Le Monde épingle Macron sur l’immigration
« Le jeu dangereux d’Émmanuel Macron ». Le quotidien Le Monde n’a pas lésiné sur la charge et la férocité des mots pour commenter la responsabilité du chef de l’État français dans le dernier épisode de la très controversée loi sur l’immigration.
Au lendemain de la censure par le Conseil constitutionnel de pas moins de 40% des dispositions de la loi portée par l’Exécutif, le quotidien du soir a battu le rappel de son éditorialiste qui ne s’est pas fait prier d’épingler l’Élysée d’emblée et dans un titre pour le moins accrocheur.
« On ne joue pas impunément avec la législation sur l’immigration, sujet au cœur des controverses publiques et des stratégies de conquête du pouvoir. Pour avoir ignoré cette vérité d’évidence en faisant voter coûte que coûte une loi dont 40 % des articles viennent d’être déclarés inconstitutionnels, le président de la République rend un bien mauvais service à l’Etat de droit en France, valeur suprême de la démocratie ».

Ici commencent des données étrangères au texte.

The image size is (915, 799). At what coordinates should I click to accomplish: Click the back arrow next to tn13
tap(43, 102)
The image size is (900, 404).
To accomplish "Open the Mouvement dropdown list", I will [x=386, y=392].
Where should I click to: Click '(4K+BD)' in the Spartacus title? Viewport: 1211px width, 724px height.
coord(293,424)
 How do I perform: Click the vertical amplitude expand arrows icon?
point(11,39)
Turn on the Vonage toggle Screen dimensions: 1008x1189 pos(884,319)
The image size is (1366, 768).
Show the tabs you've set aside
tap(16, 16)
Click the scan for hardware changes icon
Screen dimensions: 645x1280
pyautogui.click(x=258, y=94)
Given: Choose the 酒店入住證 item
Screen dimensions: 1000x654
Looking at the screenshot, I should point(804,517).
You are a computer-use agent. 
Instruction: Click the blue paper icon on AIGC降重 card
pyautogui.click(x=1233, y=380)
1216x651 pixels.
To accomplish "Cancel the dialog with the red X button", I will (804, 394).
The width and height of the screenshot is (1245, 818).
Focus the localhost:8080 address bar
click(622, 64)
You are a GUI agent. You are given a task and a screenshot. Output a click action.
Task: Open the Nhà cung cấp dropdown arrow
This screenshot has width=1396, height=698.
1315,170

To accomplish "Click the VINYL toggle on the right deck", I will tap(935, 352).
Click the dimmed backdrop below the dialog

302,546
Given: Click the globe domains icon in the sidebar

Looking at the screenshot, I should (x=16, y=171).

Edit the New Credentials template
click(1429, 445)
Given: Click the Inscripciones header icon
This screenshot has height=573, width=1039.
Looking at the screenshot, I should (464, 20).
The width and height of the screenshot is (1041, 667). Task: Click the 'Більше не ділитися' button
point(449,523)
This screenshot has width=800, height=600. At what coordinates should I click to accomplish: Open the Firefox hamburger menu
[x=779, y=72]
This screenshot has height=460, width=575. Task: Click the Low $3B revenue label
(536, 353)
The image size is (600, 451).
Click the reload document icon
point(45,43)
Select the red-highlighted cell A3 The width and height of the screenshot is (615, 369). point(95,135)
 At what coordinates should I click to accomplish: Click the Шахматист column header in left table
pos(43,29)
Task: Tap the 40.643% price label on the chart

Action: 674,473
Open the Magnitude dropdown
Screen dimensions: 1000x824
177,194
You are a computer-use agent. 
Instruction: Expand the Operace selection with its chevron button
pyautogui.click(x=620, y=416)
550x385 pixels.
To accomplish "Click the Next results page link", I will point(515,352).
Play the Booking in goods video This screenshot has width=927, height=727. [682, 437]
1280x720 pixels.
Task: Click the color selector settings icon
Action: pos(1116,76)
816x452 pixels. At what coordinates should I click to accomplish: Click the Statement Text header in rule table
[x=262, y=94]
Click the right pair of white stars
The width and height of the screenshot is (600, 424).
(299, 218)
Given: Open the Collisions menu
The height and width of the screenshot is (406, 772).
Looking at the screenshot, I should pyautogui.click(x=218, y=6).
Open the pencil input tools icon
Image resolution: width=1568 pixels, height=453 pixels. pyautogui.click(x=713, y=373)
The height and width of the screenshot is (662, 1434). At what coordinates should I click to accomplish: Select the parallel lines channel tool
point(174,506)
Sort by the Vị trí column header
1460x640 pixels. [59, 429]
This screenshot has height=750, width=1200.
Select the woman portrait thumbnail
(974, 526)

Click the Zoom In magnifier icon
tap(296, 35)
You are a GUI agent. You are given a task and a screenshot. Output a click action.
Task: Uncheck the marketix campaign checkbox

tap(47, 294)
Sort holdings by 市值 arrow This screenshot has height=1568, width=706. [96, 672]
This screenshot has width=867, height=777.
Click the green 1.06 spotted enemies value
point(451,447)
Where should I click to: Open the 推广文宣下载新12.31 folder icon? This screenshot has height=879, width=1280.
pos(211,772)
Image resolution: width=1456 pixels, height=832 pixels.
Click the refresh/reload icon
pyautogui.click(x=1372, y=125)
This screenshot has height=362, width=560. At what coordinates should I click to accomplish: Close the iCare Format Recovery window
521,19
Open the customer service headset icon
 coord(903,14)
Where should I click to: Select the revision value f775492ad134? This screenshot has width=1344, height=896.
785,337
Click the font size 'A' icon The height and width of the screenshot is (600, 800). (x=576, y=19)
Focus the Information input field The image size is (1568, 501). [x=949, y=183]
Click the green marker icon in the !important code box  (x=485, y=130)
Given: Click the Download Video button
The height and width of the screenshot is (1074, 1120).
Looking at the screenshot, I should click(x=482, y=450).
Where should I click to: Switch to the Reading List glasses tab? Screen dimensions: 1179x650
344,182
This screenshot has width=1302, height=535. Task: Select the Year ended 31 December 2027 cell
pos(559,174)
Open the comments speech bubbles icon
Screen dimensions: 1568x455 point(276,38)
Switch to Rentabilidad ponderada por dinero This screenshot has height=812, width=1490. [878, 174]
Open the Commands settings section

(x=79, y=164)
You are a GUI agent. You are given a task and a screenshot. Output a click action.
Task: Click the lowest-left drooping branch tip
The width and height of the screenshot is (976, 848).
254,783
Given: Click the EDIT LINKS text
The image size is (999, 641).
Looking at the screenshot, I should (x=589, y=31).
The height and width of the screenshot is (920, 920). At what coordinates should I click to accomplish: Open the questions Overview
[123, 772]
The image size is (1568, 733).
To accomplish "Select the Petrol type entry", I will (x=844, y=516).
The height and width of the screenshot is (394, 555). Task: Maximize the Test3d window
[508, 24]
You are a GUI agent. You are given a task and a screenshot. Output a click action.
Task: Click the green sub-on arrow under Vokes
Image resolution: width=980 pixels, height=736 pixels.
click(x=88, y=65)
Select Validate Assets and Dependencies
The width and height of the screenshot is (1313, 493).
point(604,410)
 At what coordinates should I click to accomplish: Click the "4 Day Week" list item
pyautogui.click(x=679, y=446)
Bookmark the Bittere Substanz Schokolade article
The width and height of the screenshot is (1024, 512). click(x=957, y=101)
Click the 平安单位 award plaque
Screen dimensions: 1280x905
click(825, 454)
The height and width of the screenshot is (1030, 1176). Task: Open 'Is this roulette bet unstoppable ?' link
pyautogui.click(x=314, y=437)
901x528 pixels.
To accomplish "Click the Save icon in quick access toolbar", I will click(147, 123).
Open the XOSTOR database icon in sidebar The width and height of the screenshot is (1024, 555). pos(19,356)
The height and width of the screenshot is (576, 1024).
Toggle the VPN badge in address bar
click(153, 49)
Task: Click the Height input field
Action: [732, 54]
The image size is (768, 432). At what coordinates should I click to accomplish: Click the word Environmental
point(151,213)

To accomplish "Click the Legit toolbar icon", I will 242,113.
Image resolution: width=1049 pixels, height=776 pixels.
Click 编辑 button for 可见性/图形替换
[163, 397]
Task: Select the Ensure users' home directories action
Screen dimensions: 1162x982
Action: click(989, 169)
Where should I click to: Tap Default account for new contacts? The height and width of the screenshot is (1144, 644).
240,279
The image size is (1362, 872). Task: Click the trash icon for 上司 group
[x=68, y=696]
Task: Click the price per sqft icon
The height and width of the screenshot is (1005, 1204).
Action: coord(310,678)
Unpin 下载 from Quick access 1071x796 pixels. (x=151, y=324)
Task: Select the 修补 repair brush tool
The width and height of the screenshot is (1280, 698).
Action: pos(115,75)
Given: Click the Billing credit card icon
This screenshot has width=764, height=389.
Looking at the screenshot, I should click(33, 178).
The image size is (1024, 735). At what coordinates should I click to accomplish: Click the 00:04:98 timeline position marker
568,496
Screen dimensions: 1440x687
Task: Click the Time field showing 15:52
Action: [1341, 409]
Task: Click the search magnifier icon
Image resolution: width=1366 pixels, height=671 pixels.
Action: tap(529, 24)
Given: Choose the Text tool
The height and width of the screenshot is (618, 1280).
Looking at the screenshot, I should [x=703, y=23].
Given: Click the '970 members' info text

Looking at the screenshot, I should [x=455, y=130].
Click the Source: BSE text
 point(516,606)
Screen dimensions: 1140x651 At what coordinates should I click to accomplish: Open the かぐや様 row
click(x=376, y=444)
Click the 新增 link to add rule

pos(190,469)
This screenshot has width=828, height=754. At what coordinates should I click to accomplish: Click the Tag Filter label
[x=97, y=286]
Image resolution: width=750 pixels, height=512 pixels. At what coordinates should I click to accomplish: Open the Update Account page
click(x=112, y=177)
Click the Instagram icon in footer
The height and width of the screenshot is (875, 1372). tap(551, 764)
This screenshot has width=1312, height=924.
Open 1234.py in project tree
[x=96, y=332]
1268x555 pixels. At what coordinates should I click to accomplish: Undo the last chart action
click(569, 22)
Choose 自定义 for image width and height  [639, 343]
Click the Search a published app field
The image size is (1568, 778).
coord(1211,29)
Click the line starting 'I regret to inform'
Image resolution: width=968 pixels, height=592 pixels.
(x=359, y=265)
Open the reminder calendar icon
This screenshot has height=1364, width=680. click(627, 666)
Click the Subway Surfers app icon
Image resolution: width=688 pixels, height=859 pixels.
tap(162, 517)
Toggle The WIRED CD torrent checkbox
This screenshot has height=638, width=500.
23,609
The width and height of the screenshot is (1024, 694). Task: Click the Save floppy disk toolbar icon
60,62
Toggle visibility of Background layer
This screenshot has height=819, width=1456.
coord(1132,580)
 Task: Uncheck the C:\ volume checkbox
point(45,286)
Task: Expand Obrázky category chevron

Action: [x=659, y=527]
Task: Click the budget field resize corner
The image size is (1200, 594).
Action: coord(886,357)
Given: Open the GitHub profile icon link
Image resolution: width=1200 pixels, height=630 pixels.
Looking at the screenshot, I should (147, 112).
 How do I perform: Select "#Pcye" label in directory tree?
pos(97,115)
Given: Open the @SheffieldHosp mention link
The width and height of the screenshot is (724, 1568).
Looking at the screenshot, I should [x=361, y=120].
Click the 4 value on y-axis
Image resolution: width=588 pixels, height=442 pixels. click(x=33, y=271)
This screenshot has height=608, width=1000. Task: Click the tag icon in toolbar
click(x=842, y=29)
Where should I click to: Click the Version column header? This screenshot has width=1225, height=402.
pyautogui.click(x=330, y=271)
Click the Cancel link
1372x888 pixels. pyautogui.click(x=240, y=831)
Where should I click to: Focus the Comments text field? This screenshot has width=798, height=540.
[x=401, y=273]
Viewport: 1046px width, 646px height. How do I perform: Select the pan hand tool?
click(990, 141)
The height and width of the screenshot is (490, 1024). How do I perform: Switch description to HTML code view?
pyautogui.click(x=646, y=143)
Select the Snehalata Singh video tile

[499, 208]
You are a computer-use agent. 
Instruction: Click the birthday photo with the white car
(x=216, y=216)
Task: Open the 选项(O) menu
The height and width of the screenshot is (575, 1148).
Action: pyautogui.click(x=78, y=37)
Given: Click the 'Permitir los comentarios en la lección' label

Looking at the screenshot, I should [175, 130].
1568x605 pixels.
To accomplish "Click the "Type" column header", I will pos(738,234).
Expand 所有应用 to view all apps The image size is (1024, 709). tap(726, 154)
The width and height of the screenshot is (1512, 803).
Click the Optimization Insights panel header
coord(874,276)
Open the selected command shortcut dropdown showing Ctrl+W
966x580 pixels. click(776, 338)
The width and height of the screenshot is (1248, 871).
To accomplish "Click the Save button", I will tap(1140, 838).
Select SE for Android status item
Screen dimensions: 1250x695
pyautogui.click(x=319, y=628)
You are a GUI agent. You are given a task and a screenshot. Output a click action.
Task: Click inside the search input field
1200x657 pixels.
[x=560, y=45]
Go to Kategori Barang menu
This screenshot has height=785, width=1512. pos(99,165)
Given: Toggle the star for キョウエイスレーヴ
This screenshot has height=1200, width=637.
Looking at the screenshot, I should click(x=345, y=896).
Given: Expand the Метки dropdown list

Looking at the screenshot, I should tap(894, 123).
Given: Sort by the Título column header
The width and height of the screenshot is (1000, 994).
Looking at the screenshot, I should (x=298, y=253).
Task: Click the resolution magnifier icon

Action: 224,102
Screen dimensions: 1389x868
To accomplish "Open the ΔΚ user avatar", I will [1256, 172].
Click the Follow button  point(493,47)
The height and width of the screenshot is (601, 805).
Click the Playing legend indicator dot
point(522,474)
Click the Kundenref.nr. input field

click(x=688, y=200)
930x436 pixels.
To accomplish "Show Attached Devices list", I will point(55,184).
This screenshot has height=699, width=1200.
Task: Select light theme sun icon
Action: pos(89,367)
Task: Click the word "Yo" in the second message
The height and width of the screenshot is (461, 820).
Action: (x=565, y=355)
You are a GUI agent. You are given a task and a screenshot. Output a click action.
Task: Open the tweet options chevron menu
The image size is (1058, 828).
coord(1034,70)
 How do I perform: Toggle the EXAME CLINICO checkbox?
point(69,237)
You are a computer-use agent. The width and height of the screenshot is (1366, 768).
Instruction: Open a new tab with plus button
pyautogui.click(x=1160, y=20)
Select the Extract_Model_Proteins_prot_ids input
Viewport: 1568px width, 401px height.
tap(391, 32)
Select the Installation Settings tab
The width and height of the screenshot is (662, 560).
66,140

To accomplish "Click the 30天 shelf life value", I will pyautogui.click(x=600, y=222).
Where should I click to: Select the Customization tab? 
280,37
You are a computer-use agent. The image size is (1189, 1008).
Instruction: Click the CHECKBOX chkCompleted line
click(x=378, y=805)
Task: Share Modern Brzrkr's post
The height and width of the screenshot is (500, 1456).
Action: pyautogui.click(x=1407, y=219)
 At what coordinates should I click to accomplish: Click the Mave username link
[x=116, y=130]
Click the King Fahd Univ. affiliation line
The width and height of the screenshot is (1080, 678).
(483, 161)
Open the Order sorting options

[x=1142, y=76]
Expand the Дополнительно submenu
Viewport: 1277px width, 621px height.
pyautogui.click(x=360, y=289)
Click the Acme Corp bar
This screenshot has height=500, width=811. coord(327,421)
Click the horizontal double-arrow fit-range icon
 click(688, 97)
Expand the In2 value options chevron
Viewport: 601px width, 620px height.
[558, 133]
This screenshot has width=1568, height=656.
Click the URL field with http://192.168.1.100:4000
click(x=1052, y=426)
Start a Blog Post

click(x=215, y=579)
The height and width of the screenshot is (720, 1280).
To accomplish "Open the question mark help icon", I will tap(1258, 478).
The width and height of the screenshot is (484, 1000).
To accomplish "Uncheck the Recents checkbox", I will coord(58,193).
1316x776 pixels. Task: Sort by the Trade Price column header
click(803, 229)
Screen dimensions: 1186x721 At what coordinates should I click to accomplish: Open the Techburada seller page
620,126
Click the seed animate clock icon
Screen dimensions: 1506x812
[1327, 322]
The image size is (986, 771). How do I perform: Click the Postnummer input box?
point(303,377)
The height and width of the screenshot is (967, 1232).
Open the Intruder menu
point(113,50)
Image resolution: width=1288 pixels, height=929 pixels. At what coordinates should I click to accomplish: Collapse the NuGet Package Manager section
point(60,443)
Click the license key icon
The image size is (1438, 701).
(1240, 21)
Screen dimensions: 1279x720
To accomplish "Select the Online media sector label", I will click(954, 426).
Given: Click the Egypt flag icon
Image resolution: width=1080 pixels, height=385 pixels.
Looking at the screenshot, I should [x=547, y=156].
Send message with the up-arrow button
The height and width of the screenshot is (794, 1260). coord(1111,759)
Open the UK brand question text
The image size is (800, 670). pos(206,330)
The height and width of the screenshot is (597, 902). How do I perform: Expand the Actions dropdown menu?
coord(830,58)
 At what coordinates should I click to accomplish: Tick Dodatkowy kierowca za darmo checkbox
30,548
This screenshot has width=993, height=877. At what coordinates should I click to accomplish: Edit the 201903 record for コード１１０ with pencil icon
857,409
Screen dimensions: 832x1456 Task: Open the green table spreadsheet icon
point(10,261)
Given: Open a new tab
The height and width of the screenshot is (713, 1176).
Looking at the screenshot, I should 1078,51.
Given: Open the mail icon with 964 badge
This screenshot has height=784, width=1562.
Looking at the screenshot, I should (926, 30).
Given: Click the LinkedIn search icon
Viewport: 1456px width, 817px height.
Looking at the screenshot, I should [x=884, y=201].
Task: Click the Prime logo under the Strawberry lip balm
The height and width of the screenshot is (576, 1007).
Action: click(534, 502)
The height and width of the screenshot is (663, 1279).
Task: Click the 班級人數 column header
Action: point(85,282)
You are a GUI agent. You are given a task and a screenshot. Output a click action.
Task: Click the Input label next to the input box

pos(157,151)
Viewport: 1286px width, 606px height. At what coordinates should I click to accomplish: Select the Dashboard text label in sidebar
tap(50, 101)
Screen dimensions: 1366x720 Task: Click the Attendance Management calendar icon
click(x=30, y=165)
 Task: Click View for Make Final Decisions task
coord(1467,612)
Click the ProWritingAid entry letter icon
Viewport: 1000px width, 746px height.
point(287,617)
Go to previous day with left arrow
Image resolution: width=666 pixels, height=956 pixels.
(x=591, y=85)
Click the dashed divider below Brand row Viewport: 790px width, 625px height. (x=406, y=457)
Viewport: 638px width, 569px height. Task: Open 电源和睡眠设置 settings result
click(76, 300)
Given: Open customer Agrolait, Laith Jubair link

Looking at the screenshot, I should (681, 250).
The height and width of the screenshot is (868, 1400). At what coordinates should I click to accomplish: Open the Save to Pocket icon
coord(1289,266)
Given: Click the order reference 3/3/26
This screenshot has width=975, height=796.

Plume trempée dans une encre vitriolée, l’éditorialiste du jour n’a pas accordé à Emmanuel Macron la moindre circonstance atténuante.
Au contraire, la teneur de son commentaire a pris l’allure d’un procès. «En faisant passer l’exigence d’un accord avec la droite sur le projet de loi Darmanin avant l’exemplarité constitutionnelle attachée à sa fonction », le président de la république « a transformé le nécessaire débat sur l’immigration en une partie de billard politique de court terme aux lendemains inquiétants ».
Pour une loi qui cristallise le débat politique depuis une bonne trentaine d’années, la censure du texte à hauteur de 40% est un rappel à l’ordre constitutionnel énorme. Observation qui n’a pas échappé au égard des analystes, les Sages ont épargné l’essentiel des dispositions figurant dans le projet de loi initial présenté, au nom du gouvernement, par le ministre de l’Intérieur.
Exemples : la fin de certaines protections et possibilités de recours contre les éloignements forcés d’étrangers, l’instauration « controversée » du juge unique pour statuer en dernier ressort sur les demandes d’asile.
« En apparence, bien sûr, l’exécutif peut crier victoire, note l’éditorialiste. Mais la reconnaissance du caractère non constitutionnel de presque toutes les mesures introduites par les élus de droite Les Républicains (LR) et adoptées par la majorité présidentielle reflète au minimum, chez cette dernière, le cynisme politique et l’indifférence aux règles parlementaires.
Au pire, elle traduit le mépris pour des principes républicains de base comme le droit du sol – remis en cause dans le texte voté –, et l’égalité devant la loi – malmenée pour le bénéfice de prestations sociales ».
Vu de la fenêtre éditoriale du Monde, l’examen constitutionnel auquel a été soumise la loi quelques semaines seulement après son adoption a sonné le glas d’un calcul politique chez un large spectre du paysage politique, de l’Elysée/Matignon jusqu’aux rangs de l’Assemblée nationale.
Telle est la conviction de l’éditorialiste : « En réalité, ni l’exécutif, qui s’est servi du Conseil constitutionnel pour tenter de faire oublier le vote de ses élus avec l’extrême droite et jeter en pâture les élus LR, ni ces derniers, qui ont perdu leur âme – et presque rien apporté au texte final – en reprenant des mesures inspirées par l’extrême droite comme la + préférence nationale +, ne sortent indemnes du terrible et vain + crash-test + de la loi sur l’immigration.
Pas plus que la gauche, dont le refus de débattre, manifesté par son vote de la motion de rejet à l’unisson de Marine Le Pen, traduit les ambiguïtés et la panne d’idées ».
Une loi « brouillonne », une majorité « abîmée après des mois de controverses sur les thèmes de prédilection de l’extrême droite », des juges constitutionnels « qui ont limité les dégâts mais sont désormais en position de boucs émissaires ». Tel est, aux yeux de l’éditorialiste, le « si piètre bilan » de l’épisode de cette trentième version de la loi sur l’immigration.
Et l’éditorialiste de s’interroger non avec une certaine inquiétude : « Qui peut se réjouir d’un si piètre bilan, mis à part la cheffe du Rassemblement national, qui rêve de monter + le peuple + contre + les juges + et de faire sauter les garde-fous constitutionnels et européens pour légaliser la discrimination et la xénophobie, défigurer la République et discréditer l’image de la France ? ».
A la veille de la campagne des élections européennes, prévues en juin, « le petit jeu du chef de l’Etat sur l’immigration apparaît comme un gros cadeau aux forces qui spéculent sur l’affaiblissement de l’Etat de droit, le discrédit des institutions et la défiance à l’encontre des politiques ».